In graph mode, apply SLB quantization to ResNet-18 and use the CIFAR-10 dataset for evaluation. The following table lists the experiment results. W32 indicates a full-precision model. W4 indicates that the weight is 4 bits, W2 indicates that the weight is 2 bits, and W1 indicates that the weight is 1 bit. It can be found that, in the current task, compared with the full-precision model, the top 1 accuracy of the model after 4-bit weight quantization has no loss, and the top 1 accuracy loss of the model after 1-bit weight quantization is within 0.6%. SLB quantization greatly reduces model parameters, making it easier to deploy models on devices with limited resources. The model here is not the final deployment model. Due to the addition of pseudo-quantization nodes and weight probability matrix, the checkpoint size increases compared with the original model. The increase amplitude is affected by the weight quantization bits.
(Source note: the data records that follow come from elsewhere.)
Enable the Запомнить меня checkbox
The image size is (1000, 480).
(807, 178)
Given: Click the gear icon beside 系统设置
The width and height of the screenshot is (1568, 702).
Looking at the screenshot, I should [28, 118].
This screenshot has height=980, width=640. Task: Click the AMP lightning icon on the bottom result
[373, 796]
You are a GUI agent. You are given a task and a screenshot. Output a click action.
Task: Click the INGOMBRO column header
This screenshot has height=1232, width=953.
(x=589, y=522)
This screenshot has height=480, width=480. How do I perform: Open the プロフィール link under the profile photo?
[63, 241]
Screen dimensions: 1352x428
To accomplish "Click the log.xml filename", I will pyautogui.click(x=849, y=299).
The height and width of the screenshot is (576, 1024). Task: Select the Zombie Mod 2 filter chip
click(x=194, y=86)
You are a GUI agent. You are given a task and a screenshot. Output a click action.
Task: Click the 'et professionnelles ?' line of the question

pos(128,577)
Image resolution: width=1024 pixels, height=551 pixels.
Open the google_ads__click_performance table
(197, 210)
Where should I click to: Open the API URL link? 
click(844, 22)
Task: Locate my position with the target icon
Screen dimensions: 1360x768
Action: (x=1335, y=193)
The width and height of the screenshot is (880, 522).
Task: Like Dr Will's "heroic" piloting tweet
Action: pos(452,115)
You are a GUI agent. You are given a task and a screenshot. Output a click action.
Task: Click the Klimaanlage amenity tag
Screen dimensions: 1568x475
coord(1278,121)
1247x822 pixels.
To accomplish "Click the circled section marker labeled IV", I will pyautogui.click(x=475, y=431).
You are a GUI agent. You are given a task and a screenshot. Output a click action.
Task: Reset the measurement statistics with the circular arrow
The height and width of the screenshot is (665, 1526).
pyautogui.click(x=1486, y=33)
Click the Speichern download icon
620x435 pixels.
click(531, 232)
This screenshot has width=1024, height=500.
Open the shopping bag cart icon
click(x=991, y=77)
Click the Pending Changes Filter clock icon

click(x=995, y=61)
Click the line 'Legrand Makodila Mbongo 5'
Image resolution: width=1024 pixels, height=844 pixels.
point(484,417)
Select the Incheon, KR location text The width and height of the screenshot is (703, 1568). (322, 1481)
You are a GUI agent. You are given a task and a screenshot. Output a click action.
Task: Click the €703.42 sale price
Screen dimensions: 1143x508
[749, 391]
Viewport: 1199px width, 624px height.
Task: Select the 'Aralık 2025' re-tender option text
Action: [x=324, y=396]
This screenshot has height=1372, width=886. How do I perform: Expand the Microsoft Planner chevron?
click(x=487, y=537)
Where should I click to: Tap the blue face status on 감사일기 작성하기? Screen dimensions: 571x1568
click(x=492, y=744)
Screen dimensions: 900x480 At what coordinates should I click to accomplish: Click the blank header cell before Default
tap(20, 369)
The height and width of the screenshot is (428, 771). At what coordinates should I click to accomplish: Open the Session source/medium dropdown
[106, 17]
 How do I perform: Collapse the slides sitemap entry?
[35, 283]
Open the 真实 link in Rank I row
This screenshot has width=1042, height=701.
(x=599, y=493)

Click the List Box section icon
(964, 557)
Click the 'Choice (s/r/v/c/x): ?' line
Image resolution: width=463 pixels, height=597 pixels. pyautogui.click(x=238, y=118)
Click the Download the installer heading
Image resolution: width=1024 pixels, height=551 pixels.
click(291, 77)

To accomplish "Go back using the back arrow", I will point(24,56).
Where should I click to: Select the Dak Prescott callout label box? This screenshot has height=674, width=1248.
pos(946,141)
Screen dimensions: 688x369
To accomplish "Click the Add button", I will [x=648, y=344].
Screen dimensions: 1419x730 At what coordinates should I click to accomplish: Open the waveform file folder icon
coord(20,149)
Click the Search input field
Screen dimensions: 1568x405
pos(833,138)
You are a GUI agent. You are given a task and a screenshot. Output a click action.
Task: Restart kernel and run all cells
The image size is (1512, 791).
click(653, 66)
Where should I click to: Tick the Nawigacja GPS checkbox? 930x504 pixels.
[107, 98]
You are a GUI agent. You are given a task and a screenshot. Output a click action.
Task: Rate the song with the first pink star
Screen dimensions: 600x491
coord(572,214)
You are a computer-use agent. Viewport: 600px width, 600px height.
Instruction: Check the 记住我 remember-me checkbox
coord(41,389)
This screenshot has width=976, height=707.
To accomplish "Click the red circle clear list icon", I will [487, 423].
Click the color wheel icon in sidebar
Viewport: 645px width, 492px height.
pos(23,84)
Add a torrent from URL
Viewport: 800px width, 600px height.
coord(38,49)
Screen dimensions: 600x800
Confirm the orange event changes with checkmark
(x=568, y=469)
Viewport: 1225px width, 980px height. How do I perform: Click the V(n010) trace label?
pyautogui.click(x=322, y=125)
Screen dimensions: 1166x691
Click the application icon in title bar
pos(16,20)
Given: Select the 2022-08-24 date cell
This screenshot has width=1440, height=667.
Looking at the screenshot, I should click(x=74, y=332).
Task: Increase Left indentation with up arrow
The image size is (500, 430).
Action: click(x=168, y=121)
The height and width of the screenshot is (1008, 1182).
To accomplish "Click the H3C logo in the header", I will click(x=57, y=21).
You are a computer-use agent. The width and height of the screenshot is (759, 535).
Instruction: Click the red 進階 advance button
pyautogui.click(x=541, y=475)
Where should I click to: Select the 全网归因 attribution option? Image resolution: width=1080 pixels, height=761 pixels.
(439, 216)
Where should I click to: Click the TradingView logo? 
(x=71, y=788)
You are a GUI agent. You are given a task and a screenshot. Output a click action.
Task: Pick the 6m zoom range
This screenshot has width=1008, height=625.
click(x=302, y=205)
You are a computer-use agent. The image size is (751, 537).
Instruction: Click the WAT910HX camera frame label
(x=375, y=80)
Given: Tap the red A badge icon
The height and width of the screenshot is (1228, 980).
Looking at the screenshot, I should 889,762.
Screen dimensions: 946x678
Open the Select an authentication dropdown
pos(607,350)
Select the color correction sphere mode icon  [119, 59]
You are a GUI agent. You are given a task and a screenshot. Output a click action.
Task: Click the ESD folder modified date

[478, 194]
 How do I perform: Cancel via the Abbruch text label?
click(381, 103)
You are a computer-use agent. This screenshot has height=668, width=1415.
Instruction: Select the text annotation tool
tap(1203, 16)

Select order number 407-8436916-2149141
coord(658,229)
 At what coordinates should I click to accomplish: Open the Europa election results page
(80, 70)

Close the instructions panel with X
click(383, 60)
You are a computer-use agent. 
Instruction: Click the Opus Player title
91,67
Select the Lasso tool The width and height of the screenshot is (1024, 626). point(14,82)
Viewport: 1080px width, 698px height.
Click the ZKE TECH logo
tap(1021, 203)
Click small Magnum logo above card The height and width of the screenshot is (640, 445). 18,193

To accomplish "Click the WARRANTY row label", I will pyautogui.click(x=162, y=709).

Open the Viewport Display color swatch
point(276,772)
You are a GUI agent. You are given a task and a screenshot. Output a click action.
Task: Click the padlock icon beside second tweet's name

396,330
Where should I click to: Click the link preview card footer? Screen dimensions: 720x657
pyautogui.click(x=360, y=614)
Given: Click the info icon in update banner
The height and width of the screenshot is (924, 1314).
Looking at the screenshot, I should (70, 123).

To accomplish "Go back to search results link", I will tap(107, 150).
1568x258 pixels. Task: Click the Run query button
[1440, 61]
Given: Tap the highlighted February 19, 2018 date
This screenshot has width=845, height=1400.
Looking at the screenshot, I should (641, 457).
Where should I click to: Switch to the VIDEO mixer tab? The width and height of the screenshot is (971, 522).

The final quantization model, that is, the final deployment model, is obtained by selecting the preset quantization weights according to the weight probability matrix.
Quantization Type |
Top 1 Accuracy |
Top 5 Accuracy |
---|---|---|
W32 |
0.9544 |
0.9970 |
W4 |
0.9534 |
0.9970 |
W2 |
0.9503 |
0.9967 |
W1 |
0.9485 |
0.9966 |
References
[1] Bengio, Yoshua, Nicholas Léonard, and Aaron Courville. Estimating or propagating gradients through stochastic neurons for conditional computation. 2013.
[2] Hanxiao Liu, Karen Simonyan, and Yiming Yang. Darts: Differentiable architecture search. ICLR, 2019.
[3] Yang Z, Wang Y, Han K, et al. Searching for low-bit weights in quantized neural networks. NIPS, 2020.